[Enunciado 1]
Responda com base no texto sobre a bolsa de lantejoulas:
(a) Com que a bolsa estava bordada?
(b) Quantos anos a senhora tinha, aproximadamente?
(c) Para onde o som que só ela ouvia a transportou?

········

Publicada em 26/02/2025 na Tribuna Livre, jornal A Tribuna
A bolsa de lantejoulas
A pequena bolsa, delicada e colorida, bordada com
miçangas e paetês, destacava-se no alto da pilha de roupas para doação. A
senhora, ainda elegante e bonita nos seus quase 80 anos, aproximou-se e pegou-a
com cuidado, examinando-a com carinho. Depois de longos minutos observando-a,
abriu-a vagarosamente. O sorriso em seu rosto e um certo ar de surpresa
denunciaram que tinha valido a pena voltar sua atenção para a bolsa.
Sentou-se com a bolsa sobre os
joelhos e, lentamente, as antigas marchinhas e sucessos de Carnaval tomaram
conta de seus pensamentos, ressoando por sua mente como se bandas e orquestras ali
estivessem. O som que só ela ouvia transportou-a para o salão do clube onde
vivera tantos carnavais.
Cantarolou baixinho os sucessos do
século passado, deliciando-se com algumas obras-primas de criatividade,
inspiradas em amores e personagens do Carnaval. A melodia era bonita, e havia
também o som mais agitado e alegre, com críticas pertinentes aos problemas da
época. As marchinhas convidavam quem estava fora a entrar no salão. No início,
a grande maioria dos foliões usava fantasias, brilhantes e coloridas. E ainda se
formavam cordões no salão, imitando os cordões de rua, com fantasiados,
mascarados ou não, cantando e dançando uns atrás dos outros.

········

[Enunciado 2] Redigite tudo o que vai do início da listagem até a linha que contém "interest [216, 373]", incluindo as duas pontas. Deixe as imagens fora da resposta.

········

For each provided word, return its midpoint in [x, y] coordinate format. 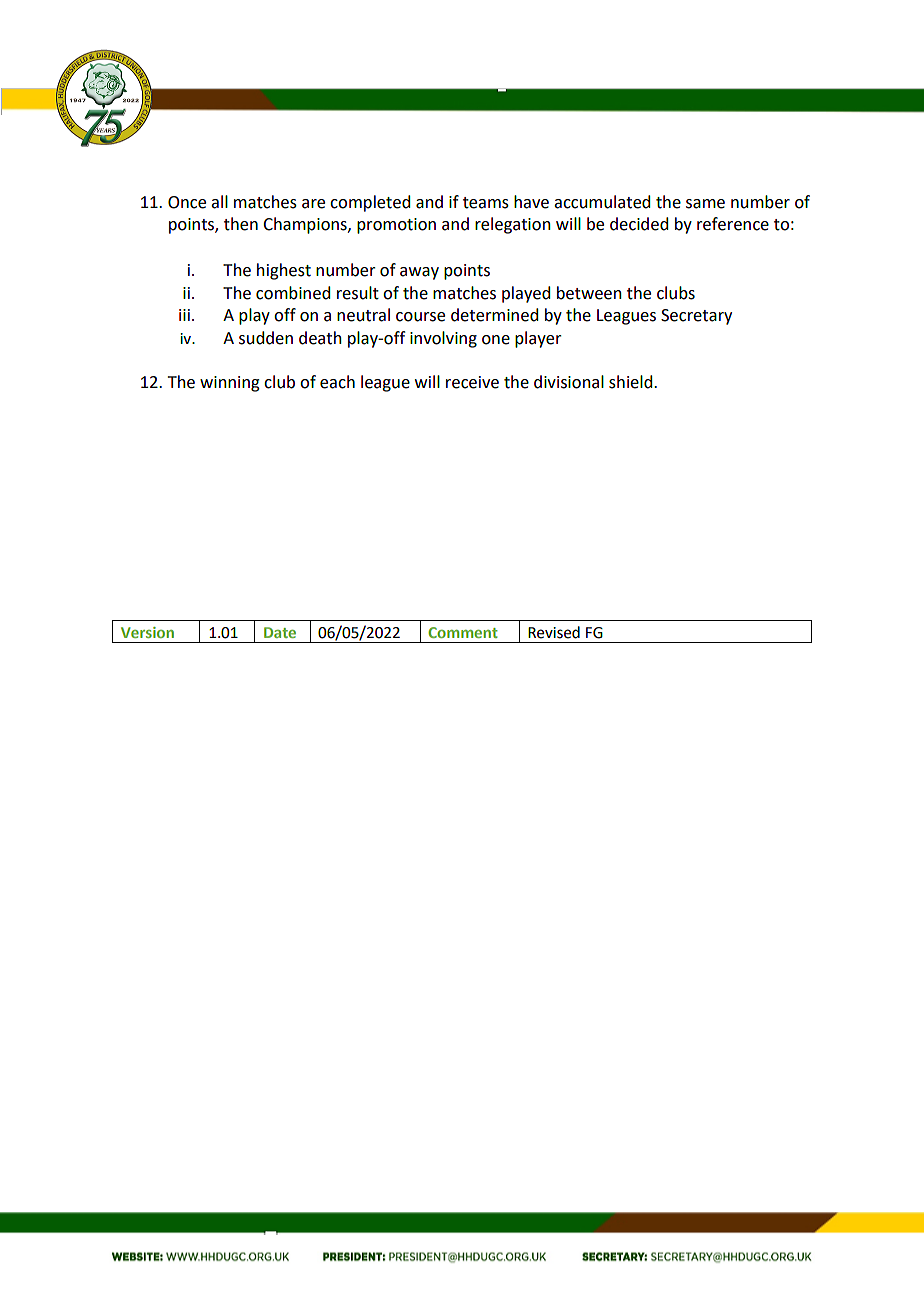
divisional [569, 382]
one [496, 340]
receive [472, 382]
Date [280, 632]
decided [639, 224]
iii [184, 315]
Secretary [696, 317]
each [337, 382]
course [420, 317]
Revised [554, 632]
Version [147, 632]
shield [632, 382]
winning [230, 384]
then [241, 224]
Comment [463, 632]
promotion [396, 226]
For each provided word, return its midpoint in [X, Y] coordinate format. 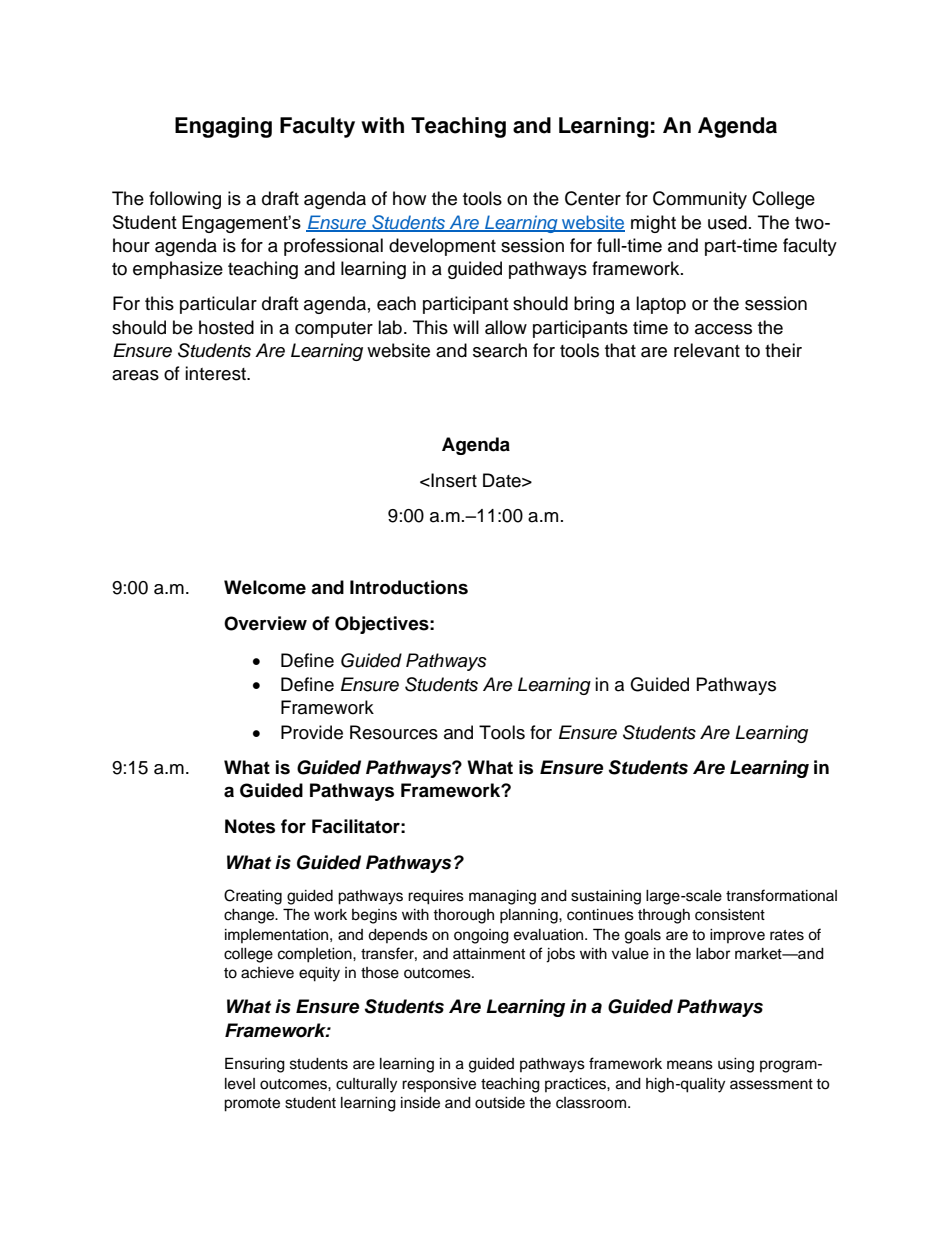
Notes [250, 826]
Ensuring [255, 1065]
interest [216, 373]
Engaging [223, 127]
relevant [707, 350]
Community [700, 200]
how [409, 198]
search [500, 350]
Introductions [409, 587]
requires [436, 897]
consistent [730, 915]
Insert [454, 480]
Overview [265, 623]
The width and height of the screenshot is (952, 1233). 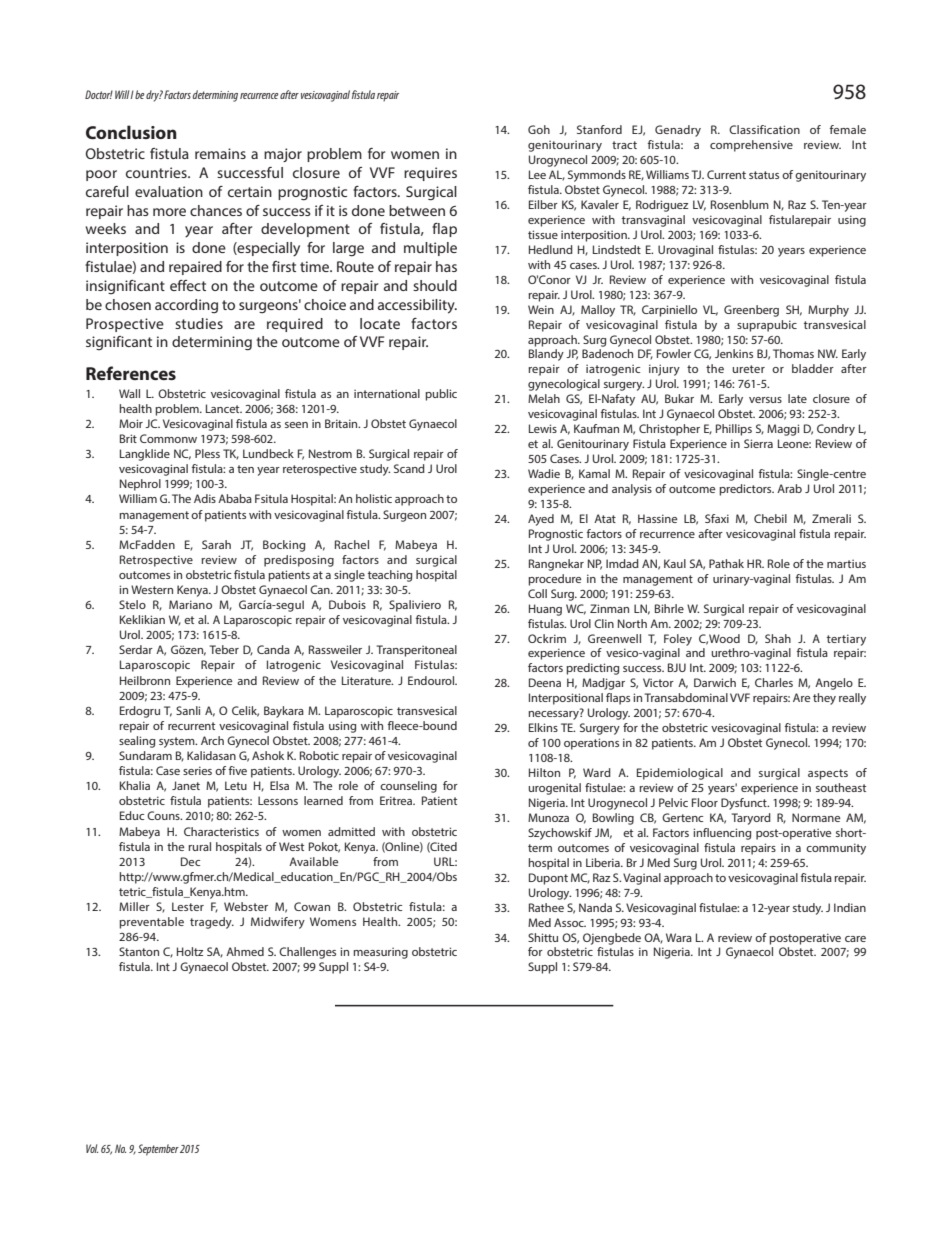 I want to click on tragedy, so click(x=212, y=923).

········

[Resposta do exercício 1]
(a) Com miçangas e paetês.
(b) Quase 80 anos.
(c) Para o salão do clube onde vivera tantos carnavais.

[Resposta do exercício 2]
For each provided word, return its midpoint in [x, y] coordinate format. 
divisional [569, 382]
one [496, 340]
receive [472, 382]
Date [280, 632]
decided [639, 224]
iii [184, 315]
Secretary [696, 317]
each [337, 382]
course [420, 317]
Revised [554, 632]
Version [147, 632]
shield [632, 382]
winning [230, 384]
then [241, 224]
Comment [463, 632]
promotion [396, 226]
For each provided word, return its midpoint in [X, Y] coordinate format. 
Notes [250, 826]
Ensuring [255, 1065]
interest [216, 373]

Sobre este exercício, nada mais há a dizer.